§ Brano citato:
Ponte Baley

Affacciandosi sul Tevere dal centro di ponte Flaminio verso monte dove corre lungotevere dell’Acqua Acetosa, è facile notare due gruppi di piloni in cemento armato infissi nelle acque del fiume.  Cosa siano e perché stiano lì ce lo racconta Claudio Cafasso, fondatore di VignaClaraBlog

Sono i resti di un “ponte Bailey”, cioè un ponte realizzato secondo una struttura ideata da Donald Bailey, ingegnere inglese, diffusa soprattutto in ambito bellico in quanto montabile e smontabile in poco tempo.  Un ponte realizzato nel 1962 quando ponte Flaminio venne chiuso per il cedimento di un pilone.  Il ponte Bailey perse la sua funzione di “supplente” nel 1964, quando ponte Flaminio “rientrò in servizio”, e alla fine degli  anni Sessanta venne rimosso.  Tutto, tranne quei tre piloni che spinsero negli anni diversi progettisti a proporre le loro idee in merito.

§ Obiettivo 1: Secondo il brano citato, perché nel 1962 venne realizzato il ponte Bailey sul Tevere? Rispondi in una o due frasi.
§ Obiettivo 2: Chi ideò la struttura da cui prende il nome il ponte Bailey, secondo il brano citato?
Queste voci provengono da un'altra fonte.

§ Registri di posizione degli elementi sullo schermo:
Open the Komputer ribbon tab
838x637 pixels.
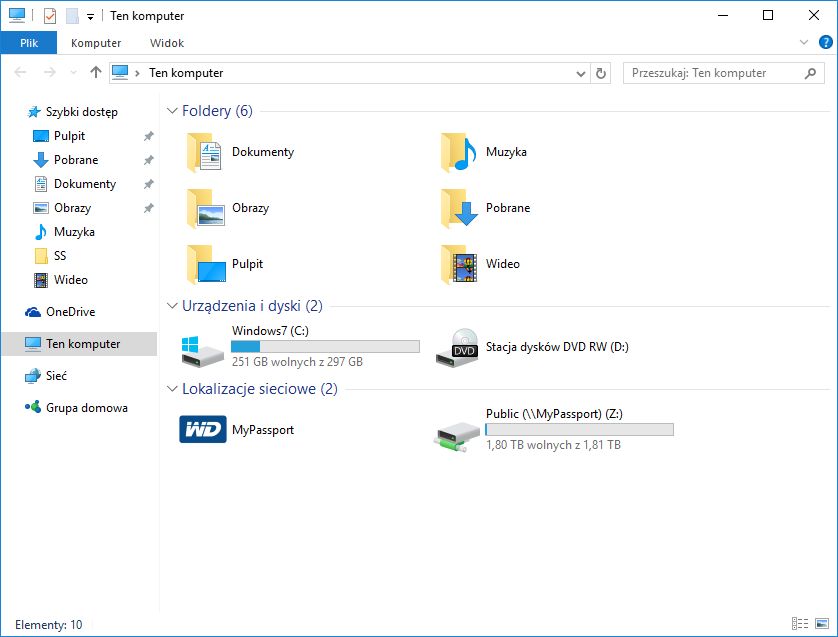point(96,43)
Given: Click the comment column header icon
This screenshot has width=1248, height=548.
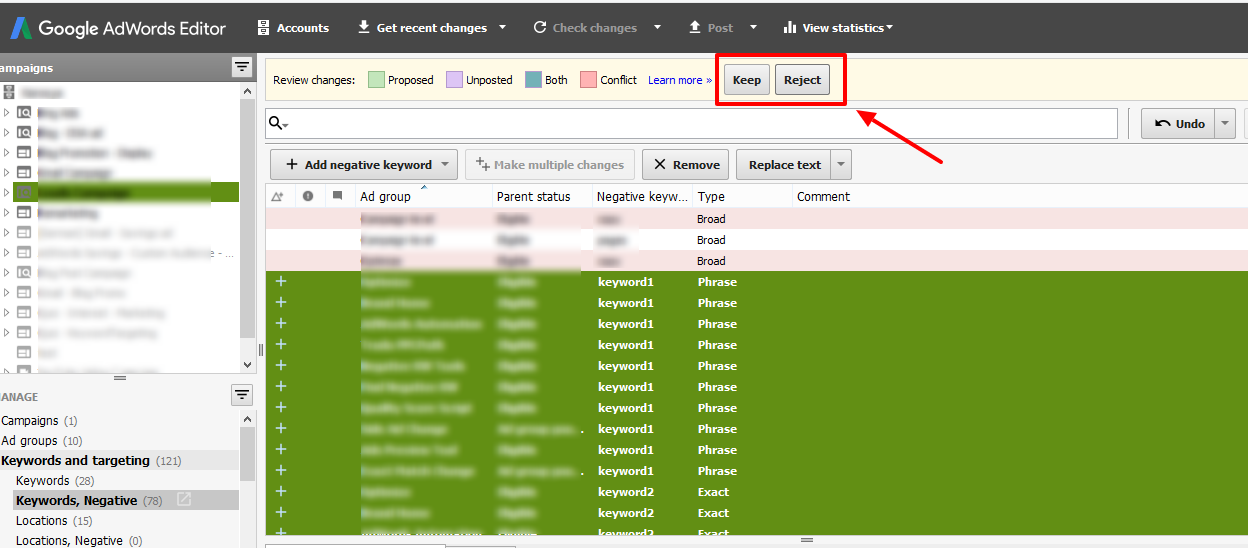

§ Risposta svolta 1: Il ponte Bailey fu realizzato nel 1962 perché ponte Flaminio venne chiuso per il cedimento di un pilone. Il nuovo ponte ne fece quindi da "supplente".

§ Risposta svolta 2: Donald Bailey, ingegnere inglese.